Johnson & Johnson lifts annual revenue guidance as Q2 drugs sales top estimates, led by Darzalex, Imbruvica, Tremfya

Headline results for the second quarter:

Prescription drug sales

$10.5 billion (forecasts of $10.3 billion)

+1.7%

Overall revenue

$20.6 billion (forecasts of $20.3 billion)

-1.3%

Profit

$5.6 billion

+41.8%

Note: All changes are versus the prior-year period unless otherwise stated

What the company said:

"We delivered solid second-quarter underlying sales growth and strong earnings growth," remarked CEO Alex Gorsky, adding "our pipelines continue to progress with the launch of new products and several regulatory submissions and approvals, which positions us well to deliver the next wave of transformational products and solutions."

Meanwhile, chief financial officer Joe Wolk commented "if you look at our earnings growth this year, we're maintaining it, it's two times the rate of sales growth," adding "we think that's very healthy, and we look to the long term, so this gives us a great opportunity to invest in our portfolio, to either accelerate, fortify or even add to our pipeline going forward so that we do solidify not just the next six months, but many, many, many more years to come."

Other results:

  • US pharmaceutical revenue: $5.8 billion, -2%
  • International pharmaceutical revenue: $4.7 billion, +6.5%
  • Stelara: $1.6 billion, +16.1%, due to "strong uptake" in Crohn's disease
  • Remicade: $1.1 billion, -16.2%, hit by increased discounts/rebates and biosimilar competition
  • Imbruvica: $831 million, +34.1%, boosted by increased patient uptake globally, higher market share and growth across multiple indications
  • Invega Sustenna/Xeplion/Invega Trinza/Trevicta: $818 million, +13.6%
  • Darzalex: $774 million, +51.6%, with "strong market growth and share gains" in the US and EU, as well as "strong growth in Japan and Latin America
  • Zytiga: $698 million, -23.3%, with lower sales in the US due to generic competition, partially offset by "strong" performance in the EU
  • Pulmonary hypertension products (Opsumit, Tracleer and Uptravi): $690 million, +3.8%
  • Xarelto: $549 million, -19.2%, negatively affected by higher Medicare Part D utilisation and rebates, higher donut hole utilisation and legislative rebate change in the US
  • Simponi/Simponi Aria: $563 million, +2.7%
  • Prezista/Prezcobix/Rezolsta/Symtuza: $535 million, +8.7%
  • Tremfya: $235 million, +86.5%, following a "strong launch uptake"

Looking ahead:

Johnson & Johnson now expects full-year revenue of between $80.8 billion and $81.6 billion, lifted from an earlier range of $80.4 billion to $81.2 billion, while it reaffirmed that it anticipates earnings per share in the range of $8.53 to $8.63.

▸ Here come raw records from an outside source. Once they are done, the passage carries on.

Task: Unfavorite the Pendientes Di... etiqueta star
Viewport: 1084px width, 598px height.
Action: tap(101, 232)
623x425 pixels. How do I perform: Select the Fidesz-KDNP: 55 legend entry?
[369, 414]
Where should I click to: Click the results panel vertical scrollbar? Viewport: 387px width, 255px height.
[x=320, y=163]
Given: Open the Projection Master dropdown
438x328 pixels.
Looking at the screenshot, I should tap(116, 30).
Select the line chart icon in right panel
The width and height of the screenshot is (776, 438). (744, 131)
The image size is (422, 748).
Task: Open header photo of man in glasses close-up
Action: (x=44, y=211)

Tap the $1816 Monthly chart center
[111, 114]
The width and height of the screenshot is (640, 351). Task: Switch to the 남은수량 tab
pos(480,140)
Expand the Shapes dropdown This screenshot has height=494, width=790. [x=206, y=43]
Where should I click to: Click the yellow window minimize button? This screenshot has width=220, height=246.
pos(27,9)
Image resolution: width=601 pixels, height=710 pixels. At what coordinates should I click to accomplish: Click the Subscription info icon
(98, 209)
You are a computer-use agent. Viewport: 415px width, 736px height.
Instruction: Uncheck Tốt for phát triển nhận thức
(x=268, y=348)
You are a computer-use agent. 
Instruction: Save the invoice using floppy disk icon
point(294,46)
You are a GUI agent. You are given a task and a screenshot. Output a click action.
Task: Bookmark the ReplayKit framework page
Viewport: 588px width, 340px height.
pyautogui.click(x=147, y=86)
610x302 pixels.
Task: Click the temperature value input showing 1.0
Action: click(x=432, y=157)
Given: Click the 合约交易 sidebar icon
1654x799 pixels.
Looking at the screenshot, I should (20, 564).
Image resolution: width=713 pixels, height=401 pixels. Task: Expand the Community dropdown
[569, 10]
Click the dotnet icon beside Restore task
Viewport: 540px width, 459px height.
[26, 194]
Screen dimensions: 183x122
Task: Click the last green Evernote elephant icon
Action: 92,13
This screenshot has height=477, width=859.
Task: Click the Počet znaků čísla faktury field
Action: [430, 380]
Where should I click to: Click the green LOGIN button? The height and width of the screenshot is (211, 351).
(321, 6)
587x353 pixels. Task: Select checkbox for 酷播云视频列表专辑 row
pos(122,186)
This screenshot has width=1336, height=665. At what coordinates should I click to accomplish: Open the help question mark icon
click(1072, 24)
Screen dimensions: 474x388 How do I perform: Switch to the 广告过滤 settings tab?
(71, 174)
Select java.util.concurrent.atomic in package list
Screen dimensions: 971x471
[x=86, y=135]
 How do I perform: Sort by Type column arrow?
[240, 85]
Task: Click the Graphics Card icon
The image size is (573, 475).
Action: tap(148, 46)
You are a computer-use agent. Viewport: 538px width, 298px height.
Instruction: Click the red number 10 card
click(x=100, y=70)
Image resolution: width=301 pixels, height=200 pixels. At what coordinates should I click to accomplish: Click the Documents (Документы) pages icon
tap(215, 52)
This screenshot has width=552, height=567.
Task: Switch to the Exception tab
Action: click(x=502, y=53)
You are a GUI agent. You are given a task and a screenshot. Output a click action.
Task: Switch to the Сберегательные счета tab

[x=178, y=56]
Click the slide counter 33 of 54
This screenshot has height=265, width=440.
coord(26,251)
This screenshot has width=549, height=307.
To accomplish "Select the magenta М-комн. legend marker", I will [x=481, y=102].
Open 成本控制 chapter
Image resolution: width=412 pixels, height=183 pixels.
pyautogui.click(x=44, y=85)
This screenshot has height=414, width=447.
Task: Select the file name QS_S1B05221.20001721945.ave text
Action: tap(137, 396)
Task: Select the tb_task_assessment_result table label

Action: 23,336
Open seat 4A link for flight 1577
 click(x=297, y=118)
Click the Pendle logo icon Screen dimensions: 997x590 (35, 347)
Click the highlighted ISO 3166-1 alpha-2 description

Meanwhile, Joaquin Duato, who oversees Johnson & Johnson's pharmaceuticals and consumer businesses, said the company is better positioned than other drugmakers to deal with price pressure on medicines in the US because it markets a wide range of therapies, sells evenly to all of the various payers and has had "very robust volume growth." Duato added "we do believe that if we are able to do exceptionally well with getting our new breakthrough medicines to patients we are very well positioned in the context of price erosion."

What analysts said:

SVB Leerink analyst Danielle Antalffy indicated that other income, such as the $2-billion pretax gain from the sale of Johnson & Johnson's advanced sterilisation products unit, increased earnings per share by approximately $0.20 in the quarter. The analyst, who cited the decline in Xarelto revenue as an apparent weakness, also expressed concern over ongoing litigation related to the opioid crisis in the US.

Meanwhile, BMO Capital Markets analyst Joanne Wuensch stated "we expect questions on the maintained earnings per share guidance, but we point to the continued-to-be-improving strength across its franchises despite pharma headwinds."